Dataset entries
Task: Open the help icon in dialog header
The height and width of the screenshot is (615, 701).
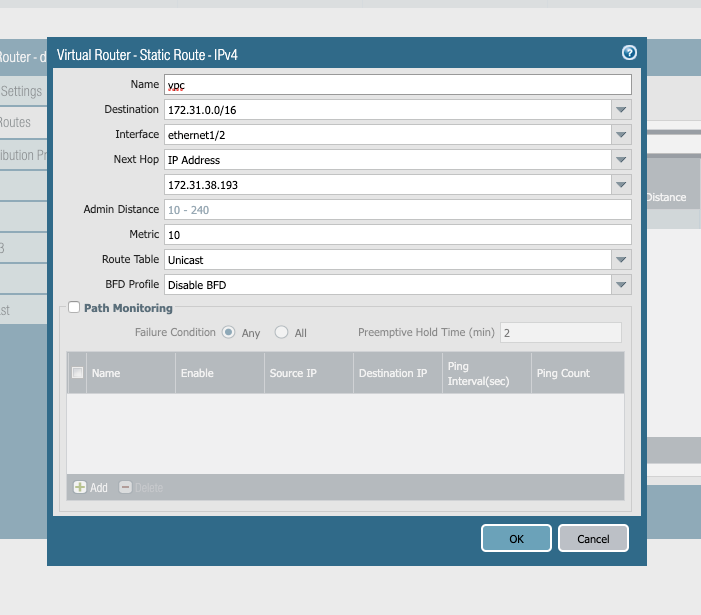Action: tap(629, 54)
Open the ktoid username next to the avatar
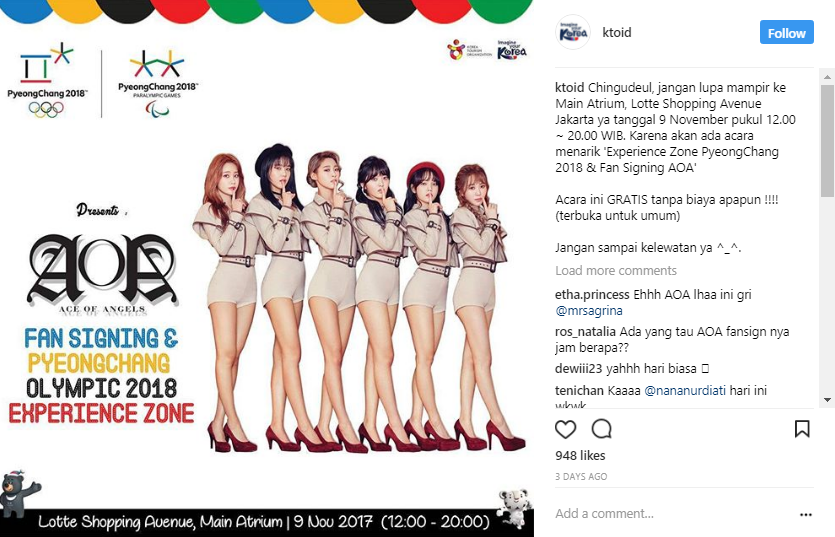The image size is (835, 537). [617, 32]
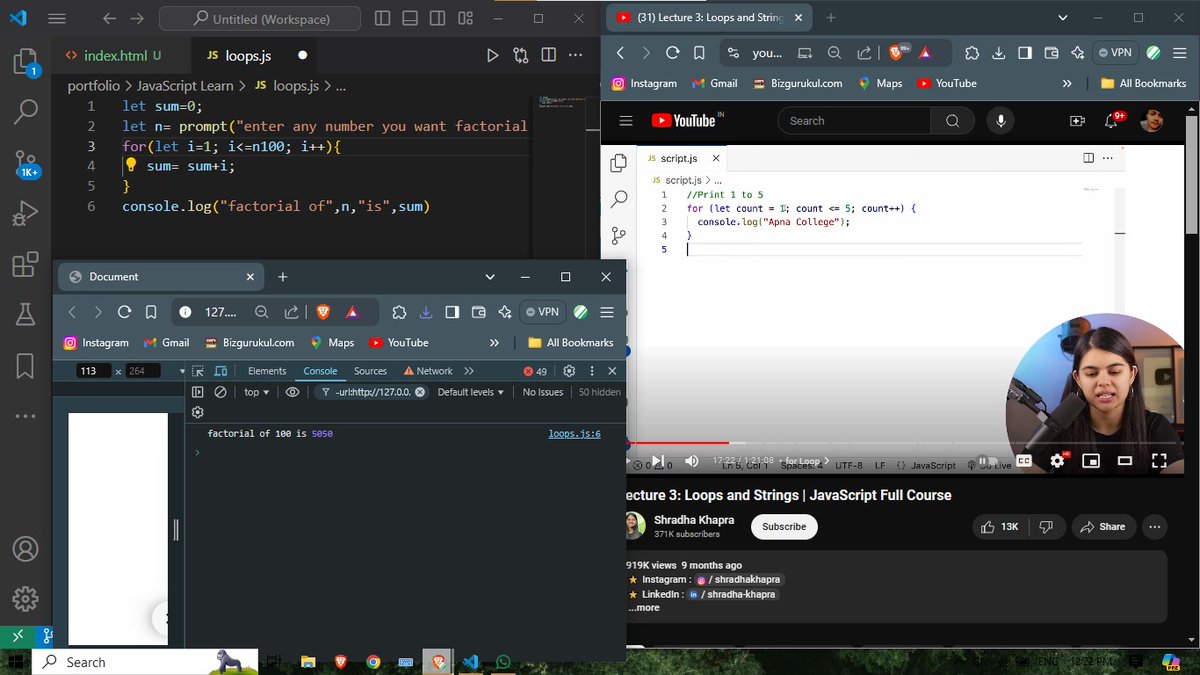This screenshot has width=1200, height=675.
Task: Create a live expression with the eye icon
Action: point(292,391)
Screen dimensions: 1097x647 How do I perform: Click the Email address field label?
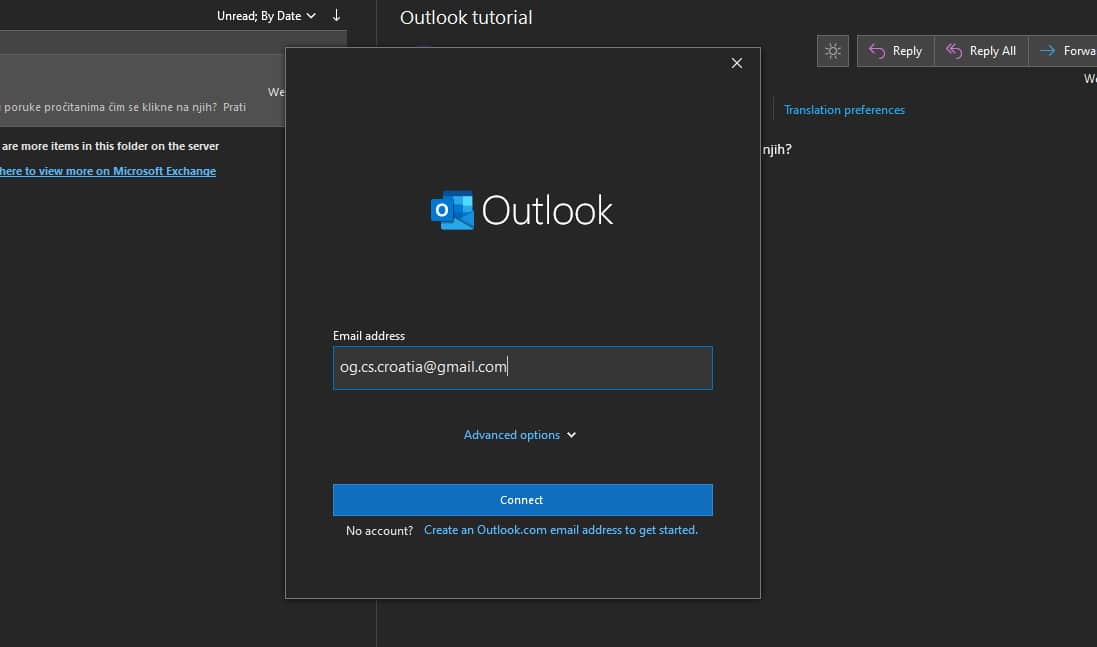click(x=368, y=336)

**What you are asked to do:** Once the pictures are removed, print all the remaining data exactly as it stands.

**Your solution:**
Task: Open the help icon in dialog header
The height and width of the screenshot is (615, 701).
Action: tap(629, 54)
Open the ktoid username next to the avatar
The image size is (835, 537). [617, 32]
This screenshot has width=1200, height=675.
Task: Create a live expression with the eye icon
Action: point(292,391)
Screen dimensions: 1097x647 How do I perform: Click the Email address field label?
click(x=368, y=336)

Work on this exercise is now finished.